Insight Online News
New Delhi, June 29 : The government’s Rs 6.28 lakh crore fiscal stimulus package is unlikely to be a big strain to government finances and leave a larger fiscal dent. The expectation is that the measures announced to provide liquidity to businesses and financial relief to people affected by the pandemic, would add just about 0.5 – 0.6 per cent to the budgeted deficit numbers.
This would mean that fiscal deficit that is budgeted at 6.8 per cent of the GDP for FY22 may rise to 7.3 – 7.4 per cent level as a direct result of the stimulus that also includes subsidy increase for food and fertiliser sectors.
“The fiscal impact of announcements made yesterday and earlier is not linear as substantial portion of the package is contingent liabilities. Ignoring these, the immediate impact will be slightly more than Rs 1.23 lakh crore which will be around 0.6 per cent of the GDP,” a SBI Ecowrap report authored by bank’s group chief economic advisor Soumya Kanti Ghosh, said.
The Centre on Monday announced eight economic relief measures for India Inc, state governments as well as micro finance credit users. Finance minister Nirmala Sitharaman announced measures worth Rs 628,000 crore that includes enhancement of existing relief measure such as ECGLS and support for state governments.
Besides, a total of four new measures were announced to provide loans to micro finance credit users as well as tourism industry.
“Most of the fiscal support is still below the line – in the form of loan guarantees, and not direct stimulus. While the policy focus remains on small and vulnerable segments, it needs to be seen if this helps boost credit offtake amid persistent concerns around asset quality, sub-par collection efficiencies and still-uncertain economic upturn,” Emkay Global Financial said.
“We estimate that Centre’s FY22 fiscal math is likely to get disturbed by 0.5 per cent to 7.3 per cent of the GDP. The fiscal hit in the form of lower divestment, higher doles on food/fertilizer subsidy, and higher health and NREGA spending may outstrip buffers such as bumper RBI surplus and wholesale inflation-led higher nominal GDP,” the brokerage said.
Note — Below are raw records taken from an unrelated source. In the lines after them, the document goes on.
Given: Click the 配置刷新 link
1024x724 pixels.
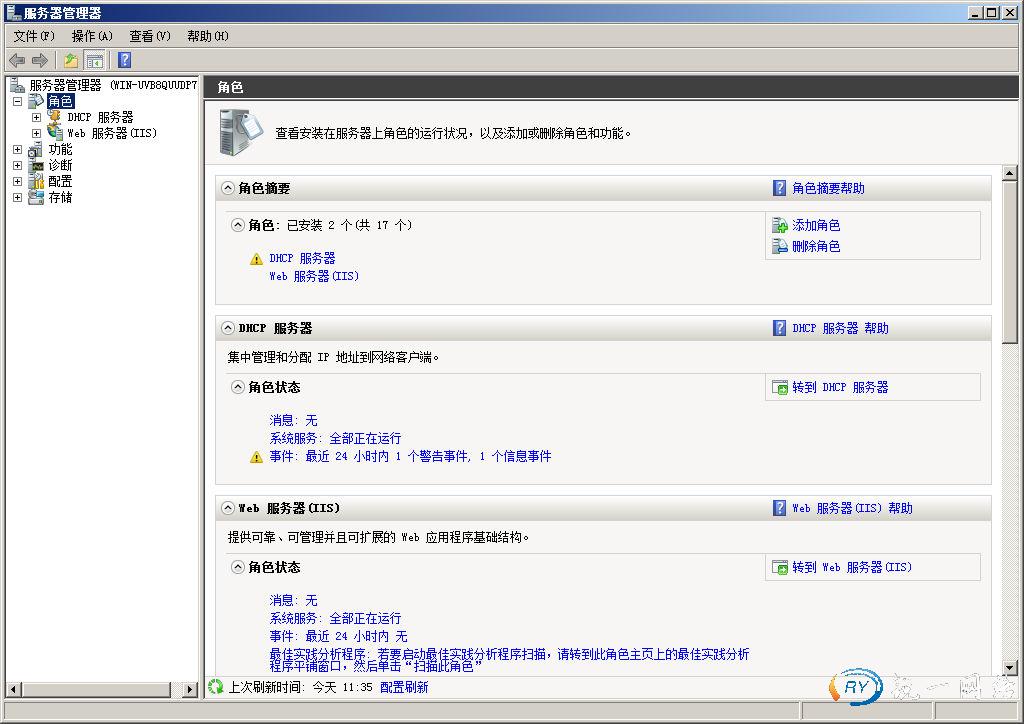Looking at the screenshot, I should click(404, 687).
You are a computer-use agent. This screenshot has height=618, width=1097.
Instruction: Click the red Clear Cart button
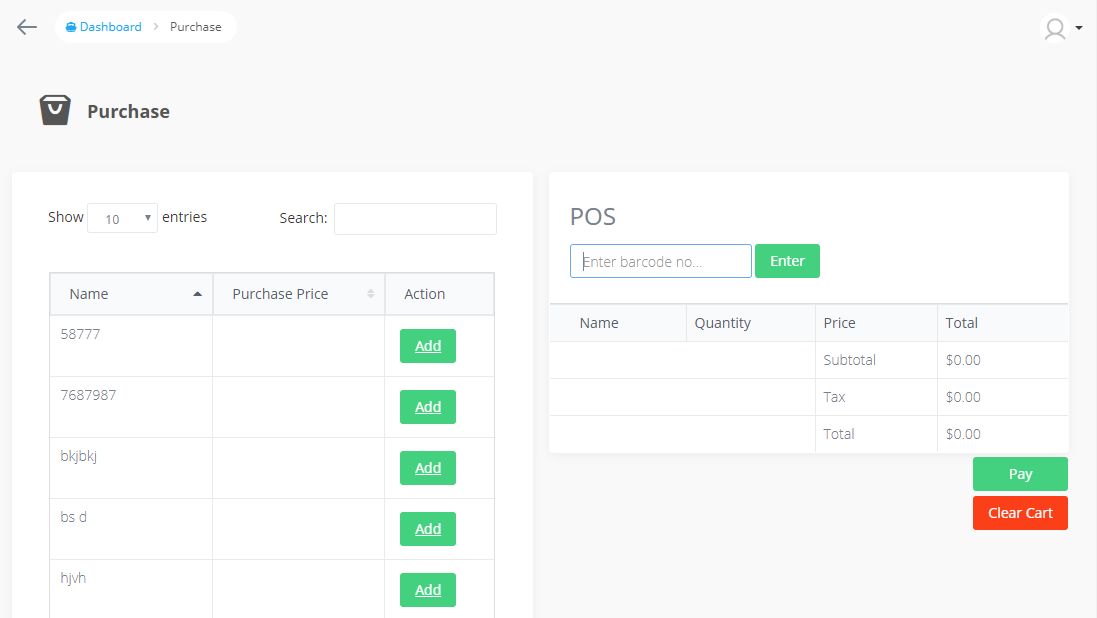click(x=1020, y=513)
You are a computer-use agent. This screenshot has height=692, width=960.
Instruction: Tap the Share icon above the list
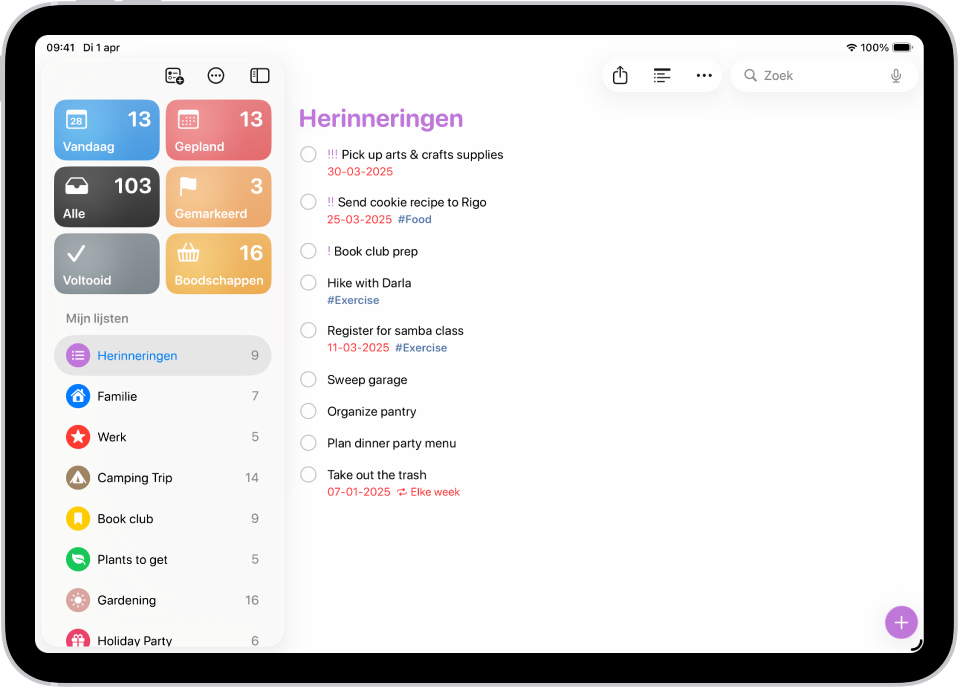(x=620, y=75)
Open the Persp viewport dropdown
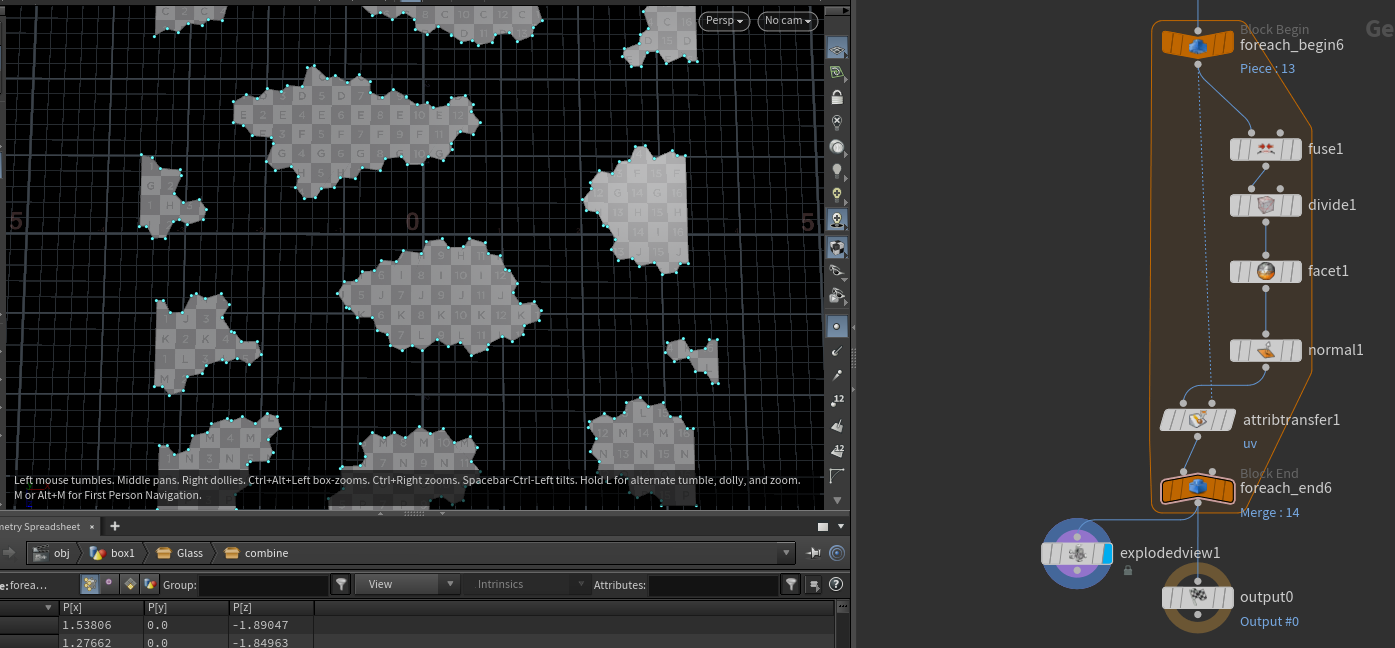The width and height of the screenshot is (1395, 648). point(725,21)
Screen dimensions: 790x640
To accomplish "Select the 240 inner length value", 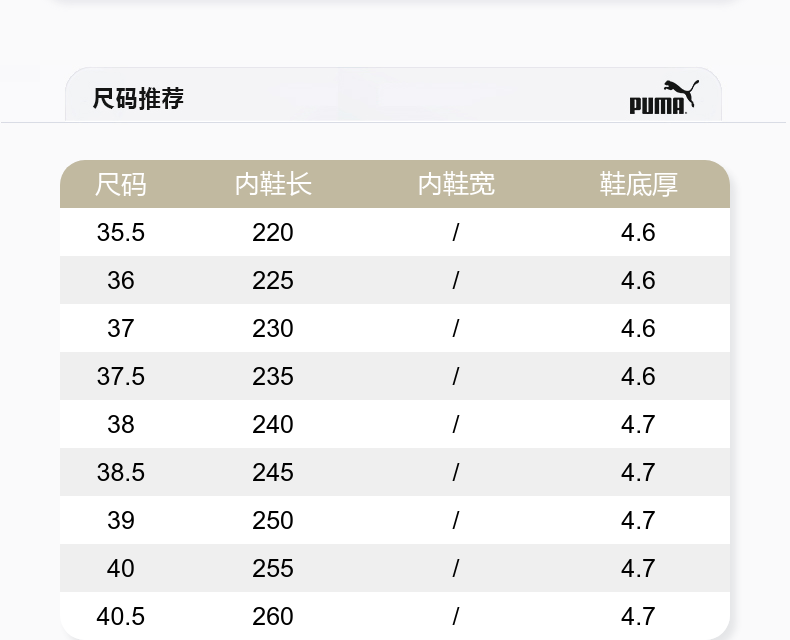I will pyautogui.click(x=273, y=425).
According to Investment Banker Barclays the underlying fiscal impact of the measures announced by the government thus far will not exceed Rs 1.5 lakh crore (0.7 per cent of GDP), though the overall impact is projected at Rs 6.3 lakh crore (3.0 per cent of GDP).
“We had factored in Rs 99,800 crore prior to government’s announcement, to account for provision for free vaccines, additional food subsidies and higher fertilizer subsidies, all of which had been announced previously. The net fiscal impact of Monday’s steps is unlikely to exceed Rs 50,200 crore (0.25 per cent of GDP), accounting for steps taken to infuse equity into insurance companies for exporters,” Barclays said, adding that due to this they now estimate government’s fiscal deficit to settle at 7.5 per cent of the GDP.
Relief measures unveiled on Monday are unlikely to leave a large fiscal dent, although a higher subsidy bill for food and fertiliser, announced earlier, is expected to result in some slippage.